Keywords: Public sector performance; Productivity; Acute Trusts JEL
classifications: HII; HI4; 112; 118
I. Introduction
The setting and use of targets in recent years has generated a
growing amount of interest (OXREP, 2003; JRSS, 2004), especially in high
profile government services such as health and education. Public Service
Agreement (PSA) targets were first established in 1998 as part of the
Comprehensive Spending Review. The framework was based on four
principles: outcome-focused goals; devolution of responsibility to
public service providers themselves; arrangements for audit and
inspection to improve accountability; and transparency (Hill, 2003). A
number of changes have taken place since their introduction, including
simplification and reducing the number of targets set and a greater
emphasis on outcome-based measures.
The aim of such targets is to improve the quality, performance and
accountability of public services. However, in the beginning, many
targets were set without a clear idea of how to measure them. More
recently, therefore, in the 2004 Spending Review, it was stressed that
targets must be measurable.
Reliable measures of performance are required to examine whether
targets have been met and to assess their impact on the provision of
public services. It is important to have robust performance measures
that cover the broad range of services delivered, rather than being
specific to targeted areas. It is also important that the measures are
appropriate for the job in hand.
In this paper we consider an example from the health sector, where
targets have received much attention in the media as well as among
health specialists in research and practice (Cutler, 2002; Kmietowicz,
2003; Miller, 2002; Rowan et al., 2004; Snelling, 2003). The PSA targets
for health cover a range of areas, with four main objectives set out in
the 2004 Spending Review PSAs: improving population health; improving
health outcomes for individuals with long-term conditions; better access
to health services; and an enhanced patient experience. Within these
objectives, various targets are specified. Examples of targets within
these objectives include: a 10 per cent fall in health inequalities by
2010; a maximum 18 week wait for hospital treatment from receipt of a GP
referral by 2008; and a decline in the adult smoking rate to less than
21 per cent by 2010.
Health is a high profile public service, seldom far from the top of
the policy or public agenda. Measuring performance in health has
generated considerable interest and is politically sensitive. One such
measure of performance that was introduced in 2000 is the 'star
ratings' whereby NHS Trusts are awarded between zero stars (worst
performers) and three stars (best performers). These star ratings
reflect how well NHS Trusts are performing in relation to a set of
'key targets' (set by government) and a larger set of broader
performance indicators (the so-called 'balanced scorecard'
indicators). This system of measuring performance has provoked much
discussion, but there is little evidence to date on how star ratings
compare to alternatives (an exception being the simple comparison of
ratings with clinical outcomes of Rowan et al., 2004). More rigorous
analysis is required in order to understand their effects, both on their
intended 'targets' and their unintended consequences in other
areas.
In this paper we compare the star ratings of NHS Acute Trusts with
a measure familiar in analysis of the private sector, labour
productivity. This work builds on recent work on the measurement of
public sector productivity (O'Mahony and Stevens, 2002, 2003;
Pritchard, 2003; Mai, 2004; Atkinson, 2005) and for the health sector in
particular (Pritchard, 2004; Hemingway, 2004; Lee, 2004; Dawson et al.,
2005).
In section 2 we discuss the use of indices in measuring performance
in public services. In section 3 we outline the issues relating to the
measurement of productivity in the public sector and the health sector
in particular. Section 4 outlines briefly the star rating system for
acute trusts. In section 5 we set out the empirical method used to
calculate our output, input and productivity indices. Our results are
presented in section 6 and section 7 concludes.
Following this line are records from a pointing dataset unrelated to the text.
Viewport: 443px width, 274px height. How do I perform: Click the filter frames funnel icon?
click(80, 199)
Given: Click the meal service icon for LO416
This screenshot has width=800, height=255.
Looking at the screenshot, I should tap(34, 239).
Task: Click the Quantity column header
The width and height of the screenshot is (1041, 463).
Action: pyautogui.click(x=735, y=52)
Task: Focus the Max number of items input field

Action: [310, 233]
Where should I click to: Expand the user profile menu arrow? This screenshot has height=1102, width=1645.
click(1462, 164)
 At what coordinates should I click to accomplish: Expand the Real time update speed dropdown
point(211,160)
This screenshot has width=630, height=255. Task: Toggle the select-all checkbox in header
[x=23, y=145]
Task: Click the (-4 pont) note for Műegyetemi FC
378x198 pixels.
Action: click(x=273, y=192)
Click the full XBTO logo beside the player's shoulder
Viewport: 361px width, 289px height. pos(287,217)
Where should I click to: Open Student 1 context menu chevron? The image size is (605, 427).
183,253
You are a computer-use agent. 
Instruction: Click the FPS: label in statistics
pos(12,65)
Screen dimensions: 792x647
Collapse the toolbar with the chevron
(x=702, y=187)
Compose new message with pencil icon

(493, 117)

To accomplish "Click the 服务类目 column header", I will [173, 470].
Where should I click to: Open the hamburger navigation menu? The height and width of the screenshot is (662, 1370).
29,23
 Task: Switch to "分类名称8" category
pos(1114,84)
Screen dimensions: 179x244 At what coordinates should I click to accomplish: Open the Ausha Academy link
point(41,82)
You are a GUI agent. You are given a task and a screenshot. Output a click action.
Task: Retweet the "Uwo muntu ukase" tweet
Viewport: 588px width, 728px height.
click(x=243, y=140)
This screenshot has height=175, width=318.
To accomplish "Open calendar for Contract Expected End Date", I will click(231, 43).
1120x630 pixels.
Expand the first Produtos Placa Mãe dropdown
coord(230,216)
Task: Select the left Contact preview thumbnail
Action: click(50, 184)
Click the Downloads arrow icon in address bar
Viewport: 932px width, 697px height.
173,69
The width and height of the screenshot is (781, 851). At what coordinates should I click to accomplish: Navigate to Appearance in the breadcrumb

2. The use of indices in measuring performance in public services
There exist a plethora of performance indices of one type or
another. Even when these purport to measure the same thing, they are
often in fact subtly and importantly different. Many are designed for
specific purposes (and may or may not be fit for these), but are often
pressed into alternative uses. The differences between indices and their
fitness for a particular purpose are often unclear and so in this
section we set out a typology of performance indices. These categories
are not mutually exclusive and often indices that claim or are designed
to be one type of index will in fact be something rather different
altogether.
The utility of a performance index depends on its fitness for
purpose and a number of more technical factors. We discus these
desiderata in this section, against which we can set any indices we
encounter.
2.1 A typology of performance indices We distinguish four types of
indices used to measure performance:
* Output Index--how much of a service is being produced;
* Welfare Index--what the value is to final users;
* Performance Management Index--how the services are being
provided;
* Composite Index--includes elements of the above three.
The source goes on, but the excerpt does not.